Volleys
The closer we get to something, or someone, the quicker (and I argue, the better) our reaction needs to be. This happens during volleying in tennis. The balls arrive quickly, and you need to react in order to keep the ball in play, let alone strike a winner. It's true for getting closer to people too. Feelings can arrive with a certain quickness the closer you get to someone. It can be unexpected, the pressure we feel when someone relies on us not unlike the pressure in tennis when that volley arrives near you.

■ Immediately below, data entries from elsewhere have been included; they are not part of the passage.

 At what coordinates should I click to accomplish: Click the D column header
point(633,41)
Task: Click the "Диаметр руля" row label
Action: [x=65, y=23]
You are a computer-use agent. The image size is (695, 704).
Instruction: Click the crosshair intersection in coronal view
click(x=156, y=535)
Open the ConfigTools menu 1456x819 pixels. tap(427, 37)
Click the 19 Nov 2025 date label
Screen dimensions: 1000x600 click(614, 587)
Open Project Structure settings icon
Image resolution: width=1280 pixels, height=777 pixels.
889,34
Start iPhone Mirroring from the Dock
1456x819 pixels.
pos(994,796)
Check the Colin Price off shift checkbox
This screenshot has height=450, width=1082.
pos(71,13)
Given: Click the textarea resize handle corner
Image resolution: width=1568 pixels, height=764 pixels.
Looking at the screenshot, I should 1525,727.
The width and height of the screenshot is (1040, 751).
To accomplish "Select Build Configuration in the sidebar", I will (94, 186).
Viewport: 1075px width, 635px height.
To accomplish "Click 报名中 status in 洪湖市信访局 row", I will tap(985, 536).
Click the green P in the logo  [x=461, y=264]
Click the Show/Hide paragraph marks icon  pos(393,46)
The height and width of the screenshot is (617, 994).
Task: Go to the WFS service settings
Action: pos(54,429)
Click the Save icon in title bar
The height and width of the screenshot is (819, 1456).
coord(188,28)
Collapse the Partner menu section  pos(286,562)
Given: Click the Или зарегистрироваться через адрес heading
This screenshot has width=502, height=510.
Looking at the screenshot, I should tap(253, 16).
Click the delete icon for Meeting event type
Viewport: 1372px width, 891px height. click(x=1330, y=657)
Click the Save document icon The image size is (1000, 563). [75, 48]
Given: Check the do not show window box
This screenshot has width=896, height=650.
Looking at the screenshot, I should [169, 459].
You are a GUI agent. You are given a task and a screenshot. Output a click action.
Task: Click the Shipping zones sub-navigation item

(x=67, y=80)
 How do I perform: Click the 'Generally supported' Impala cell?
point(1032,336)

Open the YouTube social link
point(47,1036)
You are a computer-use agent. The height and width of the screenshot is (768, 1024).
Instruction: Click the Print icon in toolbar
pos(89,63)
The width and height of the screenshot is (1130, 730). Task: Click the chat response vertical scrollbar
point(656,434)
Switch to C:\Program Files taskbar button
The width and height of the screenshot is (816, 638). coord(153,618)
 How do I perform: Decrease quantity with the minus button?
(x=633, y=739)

We are quick to judge our family members and best friends yet often give complete strangers the benefit of the doubt. We are quick to react to our own kids' misbehavior yet more forgiving and slow to anger when it's other people's children. We struggle to be better spouses, siblings and parents but easily manage to take up the task of being the best at work or sport. We are closer physically and emotionally to our loved ones...yet that comfort and familiarity sometimes program us to lose sight of the right reaction. I think a similar thing happens in tennis during a volley shot. Most tennis players struggle at the net, not so much with the mechanics but with the response. Because they have to react in a timely manner, there is little time to prepare their placement and to observe and outsmart their opponent.
"But the word is very near you, in your mouth and in your heart, that you may observe it."
Deuteronomy 30:14
As I read this passage from the Bible, I am struck by how much we miss by not observing what's right in front of us. Yesterday, my husband and kids spent half the day looking for the misplaced TV remote. We looked in all the usual, knee-jerk places we usually look. Then we looked beyond the usual to under the couch, in the cabinets and even upstairs and in the dining room. The entire time, the remote was underneath the TV stand hidden well because it blended in with everything else. How often do we react poorly to someone close to us or have a volley winner within reach, but miss because we don't really observe? We have the skills in our toolbox, the words in our mouth...but we fail to come through as we should. We all can benefit from better reactions, even during quick-thinking or heated moments. How do we accomplish that? Do we slow down? Perhaps we do less instead of always trying to do more (like over-react). It's something I too struggle with, even if I enjoy a good volley now and then.